[Pixel coordinate grounding data]:

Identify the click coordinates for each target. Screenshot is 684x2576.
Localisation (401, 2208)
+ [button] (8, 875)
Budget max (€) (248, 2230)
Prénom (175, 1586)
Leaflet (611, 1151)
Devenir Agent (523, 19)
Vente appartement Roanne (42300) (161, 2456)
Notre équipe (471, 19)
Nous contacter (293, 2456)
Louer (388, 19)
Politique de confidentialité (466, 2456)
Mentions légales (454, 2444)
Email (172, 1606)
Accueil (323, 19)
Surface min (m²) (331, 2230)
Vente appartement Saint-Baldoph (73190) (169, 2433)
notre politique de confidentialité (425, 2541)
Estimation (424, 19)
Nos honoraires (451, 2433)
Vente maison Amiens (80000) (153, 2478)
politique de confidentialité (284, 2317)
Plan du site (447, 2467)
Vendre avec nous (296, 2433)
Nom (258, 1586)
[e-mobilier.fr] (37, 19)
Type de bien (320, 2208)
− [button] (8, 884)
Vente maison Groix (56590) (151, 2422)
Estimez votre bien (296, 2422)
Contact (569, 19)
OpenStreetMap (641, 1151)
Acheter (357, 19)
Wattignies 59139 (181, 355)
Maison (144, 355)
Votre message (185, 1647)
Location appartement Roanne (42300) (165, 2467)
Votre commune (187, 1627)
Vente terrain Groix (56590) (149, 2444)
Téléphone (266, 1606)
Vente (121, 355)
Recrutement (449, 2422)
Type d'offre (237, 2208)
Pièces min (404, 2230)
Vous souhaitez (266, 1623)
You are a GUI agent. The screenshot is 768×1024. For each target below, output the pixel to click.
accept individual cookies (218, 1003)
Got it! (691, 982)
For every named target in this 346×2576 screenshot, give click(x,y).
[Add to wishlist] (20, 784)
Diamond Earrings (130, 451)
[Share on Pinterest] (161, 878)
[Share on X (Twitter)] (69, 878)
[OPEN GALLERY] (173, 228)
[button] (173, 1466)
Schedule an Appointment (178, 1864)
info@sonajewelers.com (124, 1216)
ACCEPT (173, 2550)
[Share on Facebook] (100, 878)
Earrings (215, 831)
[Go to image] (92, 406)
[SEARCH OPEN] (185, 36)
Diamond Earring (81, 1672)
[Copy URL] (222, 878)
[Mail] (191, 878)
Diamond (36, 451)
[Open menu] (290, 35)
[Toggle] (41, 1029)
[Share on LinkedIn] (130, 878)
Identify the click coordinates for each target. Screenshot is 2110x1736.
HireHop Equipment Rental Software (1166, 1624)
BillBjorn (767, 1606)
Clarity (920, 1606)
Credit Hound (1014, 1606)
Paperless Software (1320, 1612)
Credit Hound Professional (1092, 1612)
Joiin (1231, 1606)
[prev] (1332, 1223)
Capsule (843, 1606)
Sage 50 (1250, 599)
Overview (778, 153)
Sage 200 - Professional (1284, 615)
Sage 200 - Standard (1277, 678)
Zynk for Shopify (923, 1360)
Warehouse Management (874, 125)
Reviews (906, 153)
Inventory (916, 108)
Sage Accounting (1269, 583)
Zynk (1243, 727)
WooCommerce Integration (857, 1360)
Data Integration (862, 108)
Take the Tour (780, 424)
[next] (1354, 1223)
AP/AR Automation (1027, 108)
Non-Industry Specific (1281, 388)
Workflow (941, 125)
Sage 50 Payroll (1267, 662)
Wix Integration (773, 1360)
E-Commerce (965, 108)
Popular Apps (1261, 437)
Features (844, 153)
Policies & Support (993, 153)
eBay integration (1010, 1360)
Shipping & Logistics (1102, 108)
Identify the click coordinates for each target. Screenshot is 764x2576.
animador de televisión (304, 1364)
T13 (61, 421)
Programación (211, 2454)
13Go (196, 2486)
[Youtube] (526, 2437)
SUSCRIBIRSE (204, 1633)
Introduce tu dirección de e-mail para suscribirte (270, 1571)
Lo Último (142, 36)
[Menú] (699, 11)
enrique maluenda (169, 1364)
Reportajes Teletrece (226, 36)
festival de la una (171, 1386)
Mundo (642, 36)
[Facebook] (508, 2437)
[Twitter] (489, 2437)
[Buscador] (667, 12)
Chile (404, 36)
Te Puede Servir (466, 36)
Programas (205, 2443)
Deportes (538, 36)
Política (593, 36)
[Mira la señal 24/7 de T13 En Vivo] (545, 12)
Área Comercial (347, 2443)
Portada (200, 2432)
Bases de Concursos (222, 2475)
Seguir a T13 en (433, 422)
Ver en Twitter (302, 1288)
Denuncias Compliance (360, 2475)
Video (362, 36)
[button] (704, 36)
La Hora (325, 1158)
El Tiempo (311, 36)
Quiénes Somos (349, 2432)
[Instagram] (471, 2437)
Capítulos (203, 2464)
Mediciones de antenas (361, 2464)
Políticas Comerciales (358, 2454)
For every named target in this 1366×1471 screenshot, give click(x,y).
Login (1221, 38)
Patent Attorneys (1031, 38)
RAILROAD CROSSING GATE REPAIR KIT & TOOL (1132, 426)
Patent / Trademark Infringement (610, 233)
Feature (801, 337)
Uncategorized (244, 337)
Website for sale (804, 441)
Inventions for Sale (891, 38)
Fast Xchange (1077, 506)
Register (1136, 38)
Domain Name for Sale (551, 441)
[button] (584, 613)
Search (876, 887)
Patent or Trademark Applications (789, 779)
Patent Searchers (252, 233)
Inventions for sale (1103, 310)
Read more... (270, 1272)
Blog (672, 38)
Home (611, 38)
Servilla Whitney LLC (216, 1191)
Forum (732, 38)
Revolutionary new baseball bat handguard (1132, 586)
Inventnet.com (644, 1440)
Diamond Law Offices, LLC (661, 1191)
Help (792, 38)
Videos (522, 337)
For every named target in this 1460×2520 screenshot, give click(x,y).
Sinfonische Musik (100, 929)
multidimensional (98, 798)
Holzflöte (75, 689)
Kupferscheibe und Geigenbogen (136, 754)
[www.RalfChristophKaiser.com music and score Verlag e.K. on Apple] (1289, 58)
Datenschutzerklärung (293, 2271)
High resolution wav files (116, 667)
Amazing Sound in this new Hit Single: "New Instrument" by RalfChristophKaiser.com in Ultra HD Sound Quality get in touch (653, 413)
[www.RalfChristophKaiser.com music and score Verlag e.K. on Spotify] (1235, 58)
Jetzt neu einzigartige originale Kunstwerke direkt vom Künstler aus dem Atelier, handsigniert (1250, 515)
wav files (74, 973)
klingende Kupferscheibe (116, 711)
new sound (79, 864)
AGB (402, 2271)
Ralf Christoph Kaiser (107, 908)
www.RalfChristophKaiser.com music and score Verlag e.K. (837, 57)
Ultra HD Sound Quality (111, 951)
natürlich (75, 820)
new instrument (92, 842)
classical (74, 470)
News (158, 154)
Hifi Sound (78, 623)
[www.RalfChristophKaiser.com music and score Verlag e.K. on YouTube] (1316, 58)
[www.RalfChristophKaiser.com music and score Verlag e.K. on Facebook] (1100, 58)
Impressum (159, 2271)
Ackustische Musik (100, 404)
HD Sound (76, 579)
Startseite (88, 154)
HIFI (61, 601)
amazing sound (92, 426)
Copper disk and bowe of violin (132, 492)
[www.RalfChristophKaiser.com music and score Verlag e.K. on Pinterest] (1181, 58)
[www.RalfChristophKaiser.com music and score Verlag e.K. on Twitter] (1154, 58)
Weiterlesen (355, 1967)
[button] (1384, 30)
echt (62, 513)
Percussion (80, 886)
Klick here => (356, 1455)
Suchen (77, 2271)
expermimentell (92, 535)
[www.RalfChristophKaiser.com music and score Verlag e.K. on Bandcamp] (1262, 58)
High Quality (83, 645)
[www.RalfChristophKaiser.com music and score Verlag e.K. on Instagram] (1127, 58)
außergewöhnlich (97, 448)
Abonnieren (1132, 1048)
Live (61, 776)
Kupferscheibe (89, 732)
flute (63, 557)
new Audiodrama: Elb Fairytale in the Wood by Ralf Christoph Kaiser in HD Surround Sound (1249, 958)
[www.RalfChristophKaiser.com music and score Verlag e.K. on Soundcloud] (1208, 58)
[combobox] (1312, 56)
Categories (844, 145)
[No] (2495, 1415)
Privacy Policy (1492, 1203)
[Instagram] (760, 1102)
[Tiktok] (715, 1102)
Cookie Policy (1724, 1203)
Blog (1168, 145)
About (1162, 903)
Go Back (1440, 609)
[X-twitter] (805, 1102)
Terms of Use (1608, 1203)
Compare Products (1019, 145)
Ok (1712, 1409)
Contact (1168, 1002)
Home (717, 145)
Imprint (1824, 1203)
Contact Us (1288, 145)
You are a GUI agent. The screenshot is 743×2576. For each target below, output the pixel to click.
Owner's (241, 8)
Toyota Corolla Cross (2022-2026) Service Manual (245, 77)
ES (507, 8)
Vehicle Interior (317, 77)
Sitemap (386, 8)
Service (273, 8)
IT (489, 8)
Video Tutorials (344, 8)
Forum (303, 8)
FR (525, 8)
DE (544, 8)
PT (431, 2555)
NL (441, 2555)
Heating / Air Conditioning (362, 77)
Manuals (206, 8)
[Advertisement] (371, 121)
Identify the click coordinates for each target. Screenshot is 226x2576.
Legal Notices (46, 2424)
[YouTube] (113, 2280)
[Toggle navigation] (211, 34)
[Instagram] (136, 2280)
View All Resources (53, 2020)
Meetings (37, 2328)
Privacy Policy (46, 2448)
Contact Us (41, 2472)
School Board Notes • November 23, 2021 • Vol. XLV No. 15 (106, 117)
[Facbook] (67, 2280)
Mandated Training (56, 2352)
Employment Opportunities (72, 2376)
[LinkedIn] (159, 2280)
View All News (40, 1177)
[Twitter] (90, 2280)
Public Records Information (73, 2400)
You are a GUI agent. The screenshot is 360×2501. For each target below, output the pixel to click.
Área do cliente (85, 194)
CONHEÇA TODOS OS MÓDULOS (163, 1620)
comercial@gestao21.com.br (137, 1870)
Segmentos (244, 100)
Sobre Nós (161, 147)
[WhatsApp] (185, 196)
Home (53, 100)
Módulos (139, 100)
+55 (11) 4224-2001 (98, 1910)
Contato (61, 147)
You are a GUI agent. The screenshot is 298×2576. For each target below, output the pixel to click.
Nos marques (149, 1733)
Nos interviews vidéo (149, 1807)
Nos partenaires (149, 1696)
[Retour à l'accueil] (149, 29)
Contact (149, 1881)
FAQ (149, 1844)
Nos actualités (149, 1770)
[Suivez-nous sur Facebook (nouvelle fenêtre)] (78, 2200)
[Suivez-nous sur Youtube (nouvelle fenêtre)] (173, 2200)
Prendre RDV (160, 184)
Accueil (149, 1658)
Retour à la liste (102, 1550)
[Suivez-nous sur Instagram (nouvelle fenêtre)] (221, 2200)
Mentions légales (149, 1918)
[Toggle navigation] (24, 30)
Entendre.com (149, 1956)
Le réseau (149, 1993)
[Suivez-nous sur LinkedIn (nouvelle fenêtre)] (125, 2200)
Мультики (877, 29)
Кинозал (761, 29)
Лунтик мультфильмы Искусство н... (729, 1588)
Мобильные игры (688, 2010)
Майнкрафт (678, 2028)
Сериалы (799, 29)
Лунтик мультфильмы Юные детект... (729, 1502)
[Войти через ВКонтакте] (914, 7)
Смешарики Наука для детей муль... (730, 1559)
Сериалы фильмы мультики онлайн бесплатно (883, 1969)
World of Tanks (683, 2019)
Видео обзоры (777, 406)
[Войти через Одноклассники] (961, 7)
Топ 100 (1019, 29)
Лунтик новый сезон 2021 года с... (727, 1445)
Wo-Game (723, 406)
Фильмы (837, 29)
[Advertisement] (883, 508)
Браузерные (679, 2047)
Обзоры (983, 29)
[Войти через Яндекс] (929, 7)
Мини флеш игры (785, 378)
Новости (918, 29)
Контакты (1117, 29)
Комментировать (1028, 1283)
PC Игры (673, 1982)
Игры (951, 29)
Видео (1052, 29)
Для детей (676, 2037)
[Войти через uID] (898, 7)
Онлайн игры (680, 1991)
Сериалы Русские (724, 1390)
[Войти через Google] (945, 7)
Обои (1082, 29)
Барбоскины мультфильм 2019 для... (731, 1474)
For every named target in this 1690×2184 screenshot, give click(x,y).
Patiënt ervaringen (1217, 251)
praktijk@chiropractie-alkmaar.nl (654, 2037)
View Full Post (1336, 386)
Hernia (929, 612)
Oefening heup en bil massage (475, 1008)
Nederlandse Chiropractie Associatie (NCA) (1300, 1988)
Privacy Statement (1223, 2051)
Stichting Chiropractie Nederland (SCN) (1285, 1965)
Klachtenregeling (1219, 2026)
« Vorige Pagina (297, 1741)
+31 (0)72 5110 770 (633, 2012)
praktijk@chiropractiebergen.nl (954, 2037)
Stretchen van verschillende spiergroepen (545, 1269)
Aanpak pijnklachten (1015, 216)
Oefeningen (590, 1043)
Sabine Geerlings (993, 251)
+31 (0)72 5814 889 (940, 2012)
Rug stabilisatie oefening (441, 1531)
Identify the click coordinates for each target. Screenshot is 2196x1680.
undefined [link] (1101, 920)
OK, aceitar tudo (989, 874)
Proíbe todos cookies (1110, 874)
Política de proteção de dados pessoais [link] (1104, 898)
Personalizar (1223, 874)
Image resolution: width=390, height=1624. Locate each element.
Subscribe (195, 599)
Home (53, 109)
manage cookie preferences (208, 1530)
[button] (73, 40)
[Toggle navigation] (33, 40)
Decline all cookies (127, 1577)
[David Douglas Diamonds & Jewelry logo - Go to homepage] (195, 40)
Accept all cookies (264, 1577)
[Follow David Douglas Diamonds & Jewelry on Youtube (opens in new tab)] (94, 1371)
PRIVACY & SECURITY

[ABOUT THIS TASK]: Copy out the lines above exactly, beginning at the one that contains "[button] (8, 884)" and ending at the one that contains "For every named target in this 346×2576".

[OUTPUT OF THE EXERCISE]:
− [button] (8, 884)
Vente maison Groix (56590) (151, 2422)
Estimez votre bien (296, 2422)
Contact (569, 19)
OpenStreetMap (641, 1151)
Acheter (357, 19)
Wattignies 59139 (181, 355)
Maison (144, 355)
Votre message (185, 1647)
Location appartement Roanne (42300) (165, 2467)
Votre commune (187, 1627)
Vente terrain Groix (56590) (149, 2444)
Téléphone (266, 1606)
Vente (121, 355)
Recrutement (449, 2422)
Type d'offre (237, 2208)
Pièces min (404, 2230)
Vous souhaitez (266, 1623)
You are a GUI agent. The screenshot is 768×1024. For each target below, output the pixel to click.
accept individual cookies (218, 1003)
Got it! (691, 982)
For every named target in this 346×2576 screenshot, give click(x,y).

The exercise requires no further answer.